Adam: Wir würden auch niemals an einer „Erfolgsformel“ festhalten wollen, nur weil man spekulieren könnte, dass dies und jenes finanziell rentabel ist. Ich schätze, ein solches Album würde automatisch schlecht werden, denn mit Biegen und Brechen einen bestimmten Stil beizubehalten tötet jegliche kreativen Ideen ab. Also wer weiß, vielleicht klingt das nächste Album wirklich genau wie unser letztes, vielleicht aber auch kein Stück…
Wenn sich jeder von euch heute ein Tattoo stechen lassen müsste, was für ein Motiv würdet ihr wählen?
Jakob (ohne zu zögern): Eine Sonne in meiner Hand. Ich denke darüber schon lange nach, aber es ließ sich nie umsetzen, weil ich die Hand logischerweise immer benutze und mit einer frisch tätowierten Flosse Schlagzeug zu spielen, wäre echt fies. Trotzdem: Eine Sonne fände ich richtig cool.
Jonathan: Öh… puh, ich habe um ehrlich zu sein keine Ahnung… (alle anderen buhen laut)
Johannes: Ich würde mich vehement sträuben. Nicht, dass ich etwas gegen Tattoos hätte, ich mag nur den „natürlichen Look“ einfach lieber. Und ich weiß ganz genau, wenn ich damit ein Mal angefangen habe, kann ich nicht mehr aufhören und sehe vermutlich bald aus wie ein riesiger schwarzer Fleck. Tätowieren macht ja schnell süchtig und ich habe mich dem Drang – bis jetzt! – entzogen. Mal sehen, wie lange ich das noch durchhalte. Aber solange ich kein klares Motiv im Kopf habe, wäre das ja auch dämlich.
Adam: Ja, von solchen spontanen Ideen hatte ich eigentlich auch schon genug… (lacht) Ich bin mir auch nicht ganz sicher, es ist schon eine Weile her, dass ich das letzte Mal unter der Nadel saß, aber natürlich denke ich oft darüber nach, nochmal nachzulegen. Aber wenn ich mich hier und jetzt entscheiden müsste… dann vermutlich einfach nur ein Haufen kleiner Fledermäuse.

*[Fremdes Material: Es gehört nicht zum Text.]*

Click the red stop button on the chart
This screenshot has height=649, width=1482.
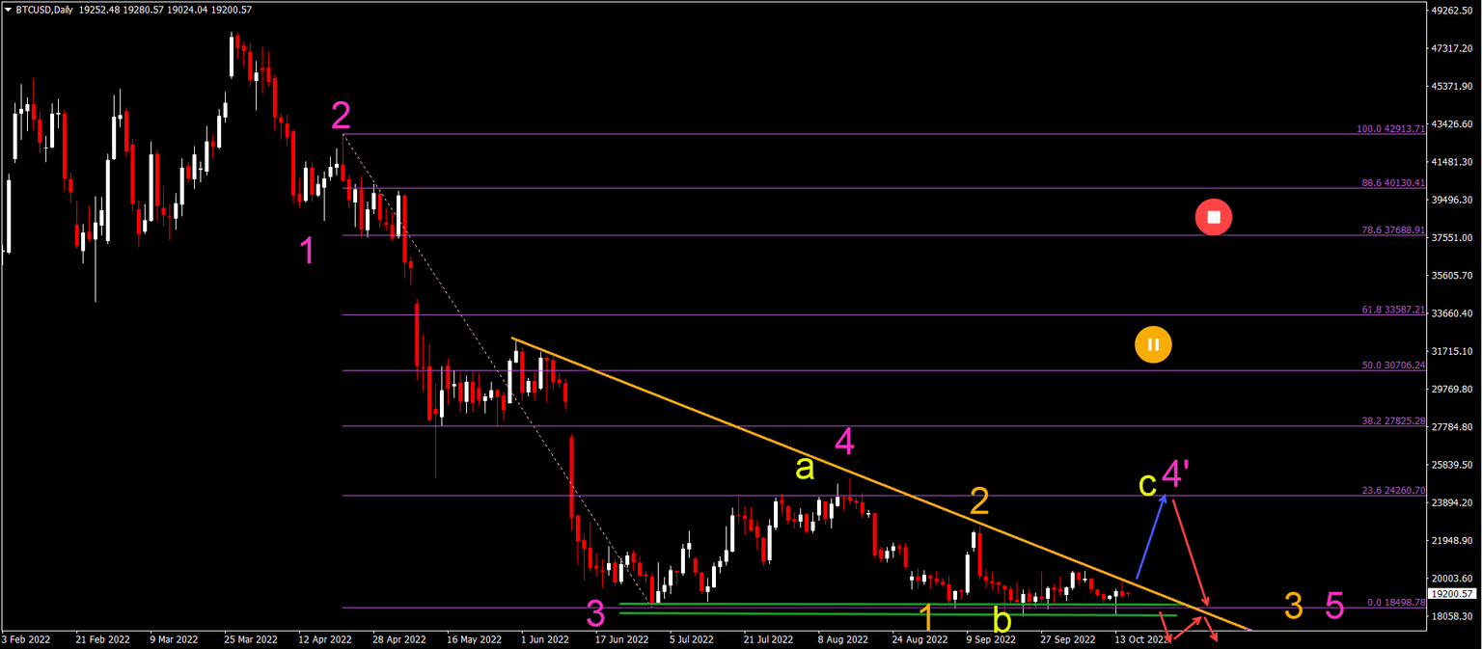click(1213, 216)
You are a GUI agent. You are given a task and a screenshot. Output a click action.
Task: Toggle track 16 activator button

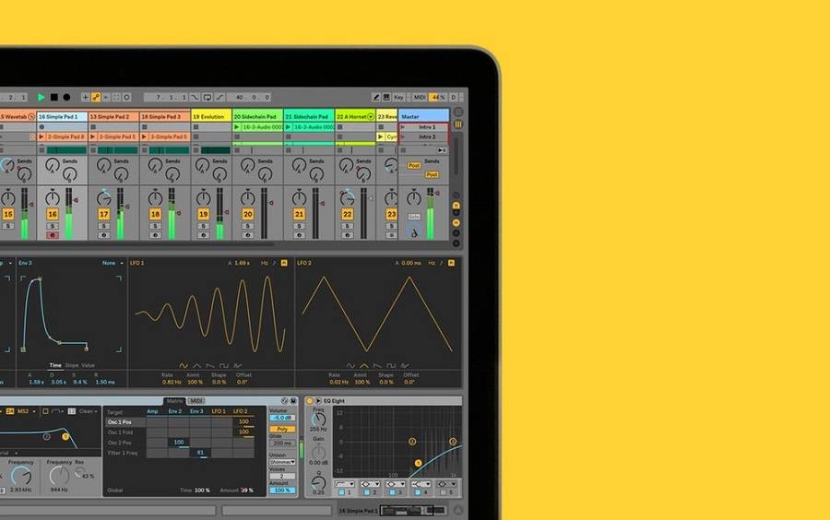point(53,214)
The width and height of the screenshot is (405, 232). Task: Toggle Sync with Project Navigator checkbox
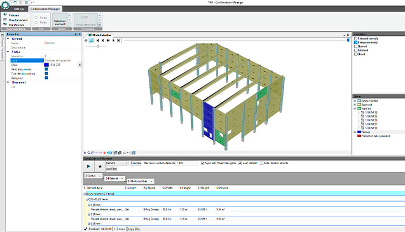tap(203, 163)
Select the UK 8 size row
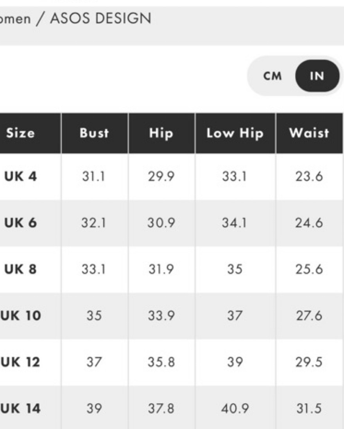Viewport: 344px width, 429px height. tap(172, 269)
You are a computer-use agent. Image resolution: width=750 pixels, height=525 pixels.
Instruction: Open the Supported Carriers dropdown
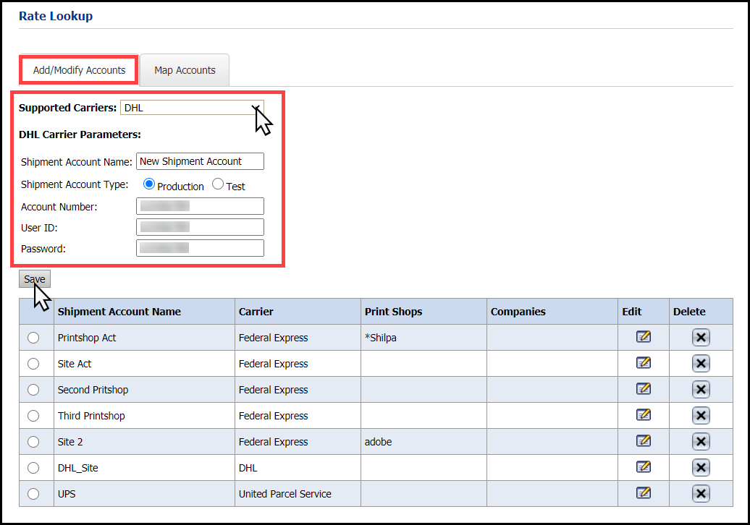192,108
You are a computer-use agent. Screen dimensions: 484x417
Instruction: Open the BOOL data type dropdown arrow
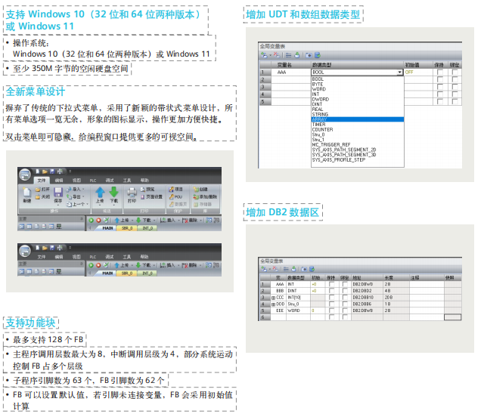tap(399, 73)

Haha, das kann ich gut nachvollziehen, ich wollte auch mal den Hintergrund eines meiner Motive erweitern und als mir nichts Kreatives einfiel, habe ich mich auch kurzerhand für ein paar Fledermäuse entschieden. Es lebe das Klischee!
Adam: Ja, es ist zwar irgendwo langweilig, aber hey, man kann nie genügend Fledermäuse bei sich haben!

Solltet ihr die Jungs tatsächlich noch nicht auf eurem akustischen Schirm haben, ist jetzt die Zeit, das nachzuholen. Und um Gottes Willen, kauft dieses Album – Leute, ich meine es ernst. Diese Scheibe hat es von vorn bis hinten in sich.